Two billion people in the world are currently malnourished and according to some estimates we need 60% more food to feed the world’s population by 2050. Yet the agricultural sector is ill-equipped to meet this demand: 700 million of its workers currently live in poverty, and it is already responsible for 70% of global water consumption and 30% of global greenhouse gas emissions.

New technologies could help our food systems become more sustainable and efficient, but unfortunately the agricultural sector has lagged behind other sectors in terms of technology adoption.

Launched in 2018, the Forum’s Innovation with a Purpose platform is a large-scale partnership that facilitates the adoption of new technologies and other innovations to transform the way we produce, distribute and consume our food.

With research, increased investment in new agricultural technologies, and integration of local and regional initiatives to strengthen food security, the platform works with more than 50 partner institutions and 1,000 leaders around the world to leverage emerging technologies to make our food systems more sustainable, inclusive and efficient.

Learn more on the impact of Innovation with a Purpose and contact us to see how you can get involved.

It is then possible to think bigger through a centralized marketplace or a digital auction mechanism that would benefit both buyers and sellers. It should be possible to set up a large-scale digital trading platform for producers and buyers; the reason this hasn’t happened outside of a few fairly niche examples is partly due to reluctance from producers and buyers. Buyers are reluctant to be transparent about the standards they set and producers to show how they meet them at the farm level.

But technology can also help. For example, algorithms can evaluate participant data and suggest potential alternative trading options. This could lead to smart contracts, whereby the buyer can source from a larger and more defined group of producers (whose production practices and results meet desired standards).
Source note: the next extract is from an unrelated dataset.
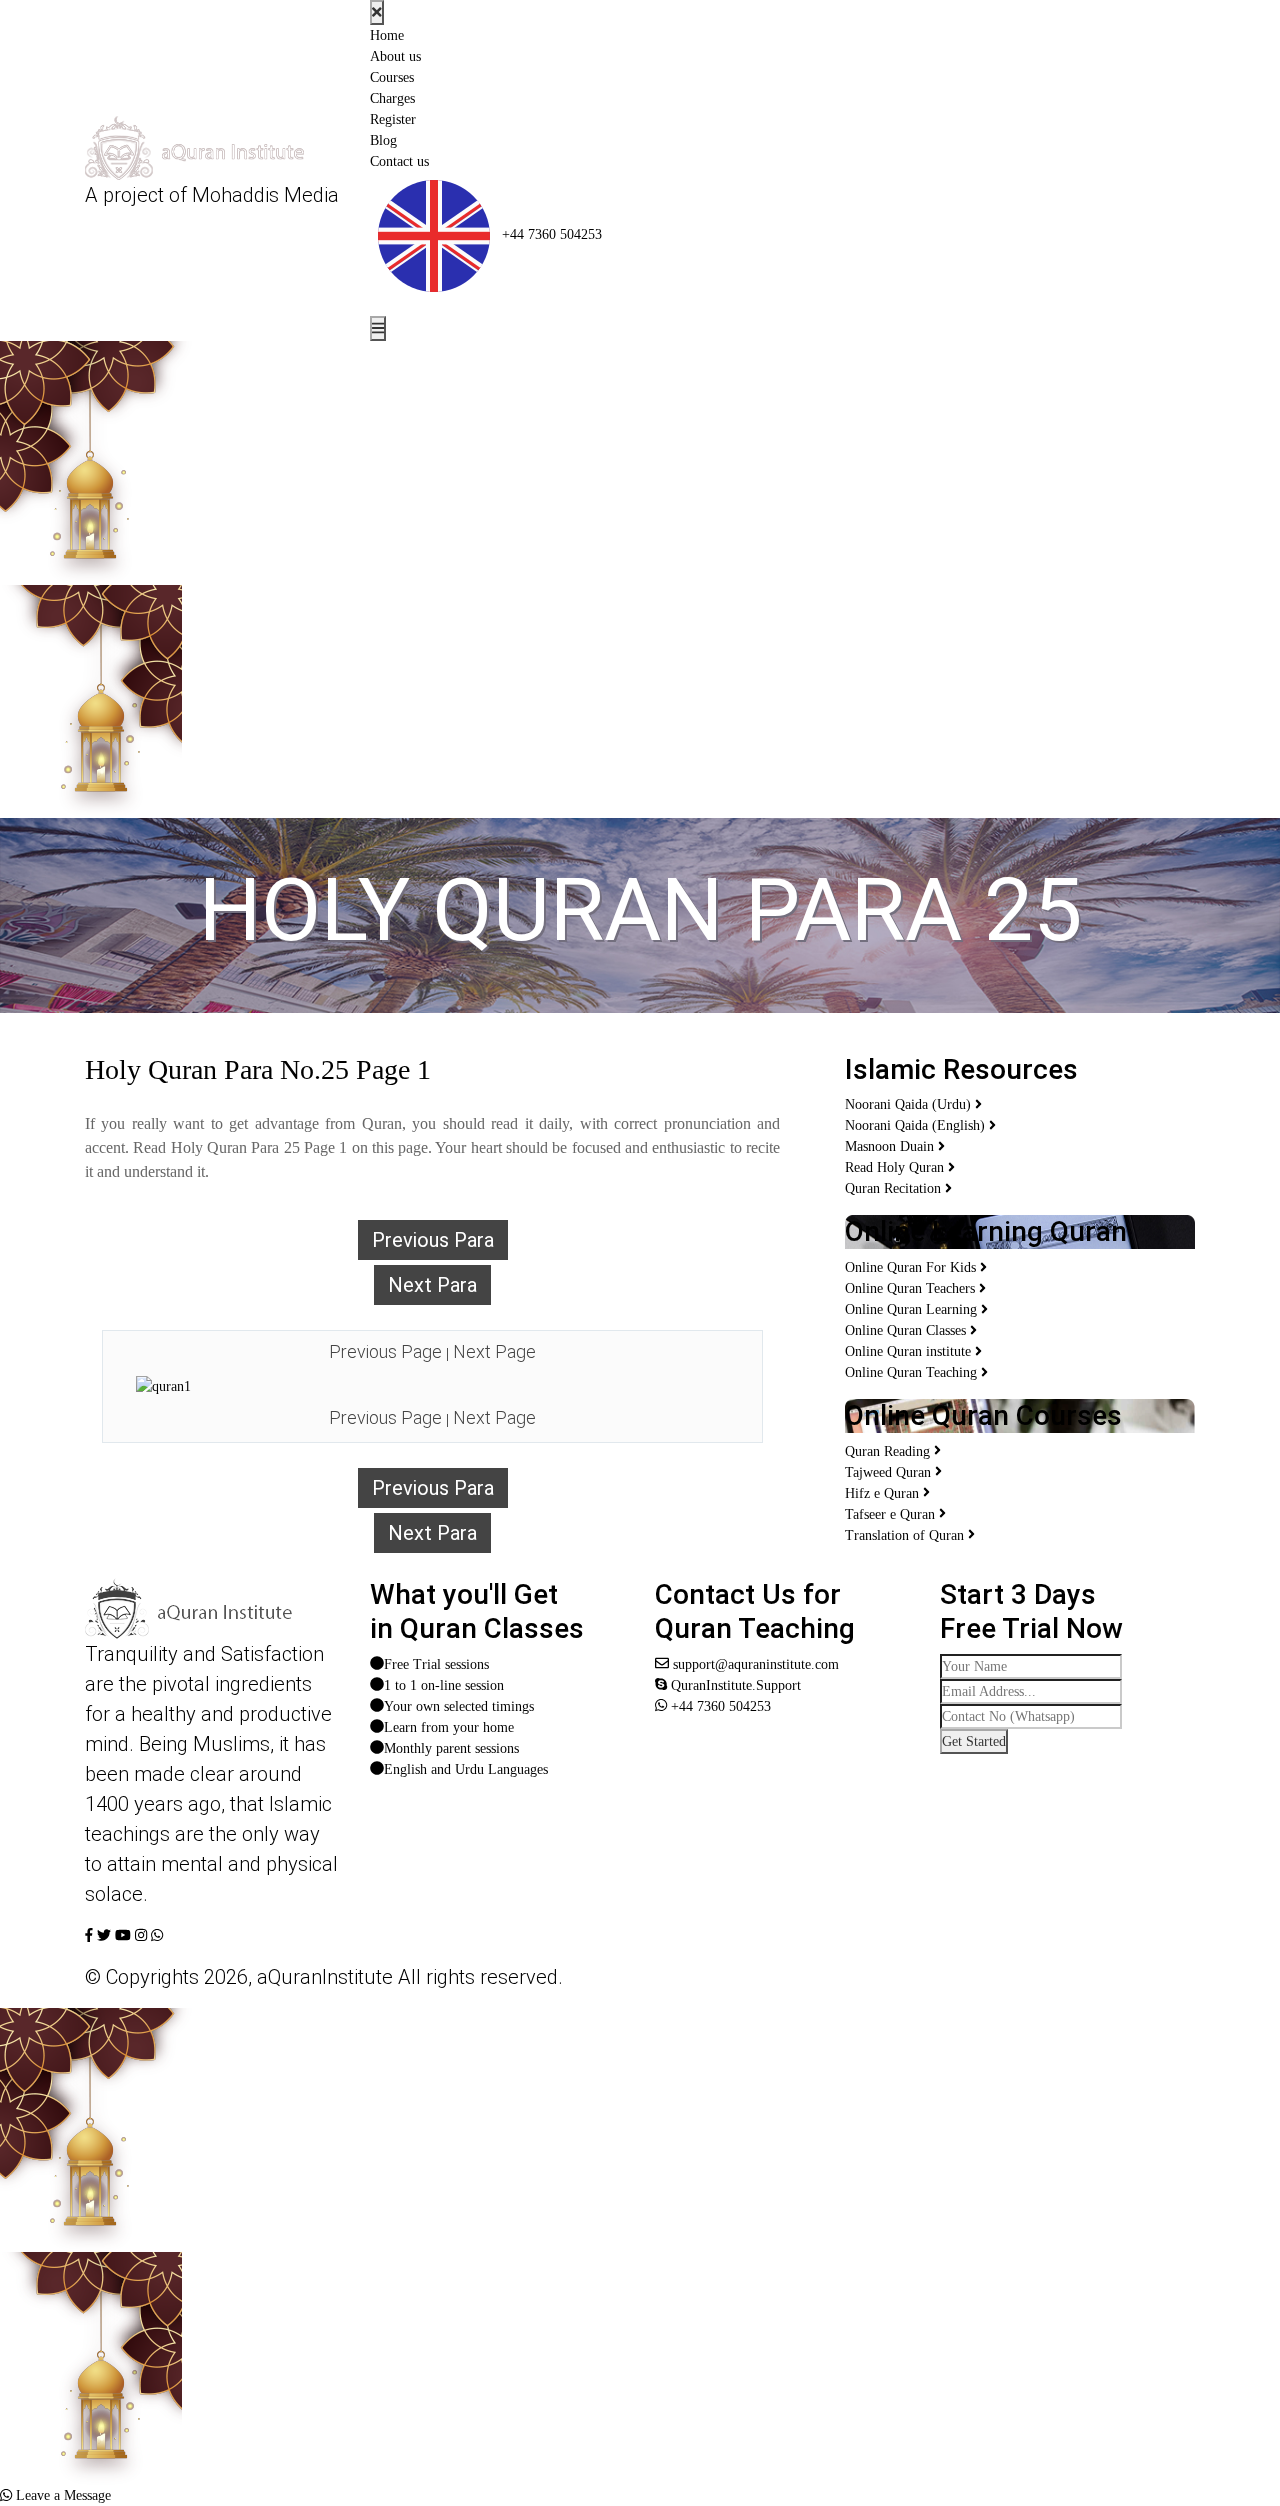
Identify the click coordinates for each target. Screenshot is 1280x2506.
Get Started (974, 1741)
The producer can access a digital trading environment and identify the right buyers.

Transparency is essential, however, as products should be clearly categorized and labeled according to the standards they meet for different types of buyers and use cases and for each international export market.

Consumers tend to focus their frustrations on supermarkets and restaurants, which are the most visible sources of waste. But it is those who are further upstream in the production process who have to do the most to put their house in order. Activists will raise awareness about this and demand greater accountability from governments and corporations. This is a critical moment for the agricultural sector. He has a shrinking window of opportunity to make proactive changes to reduce waste before he has to.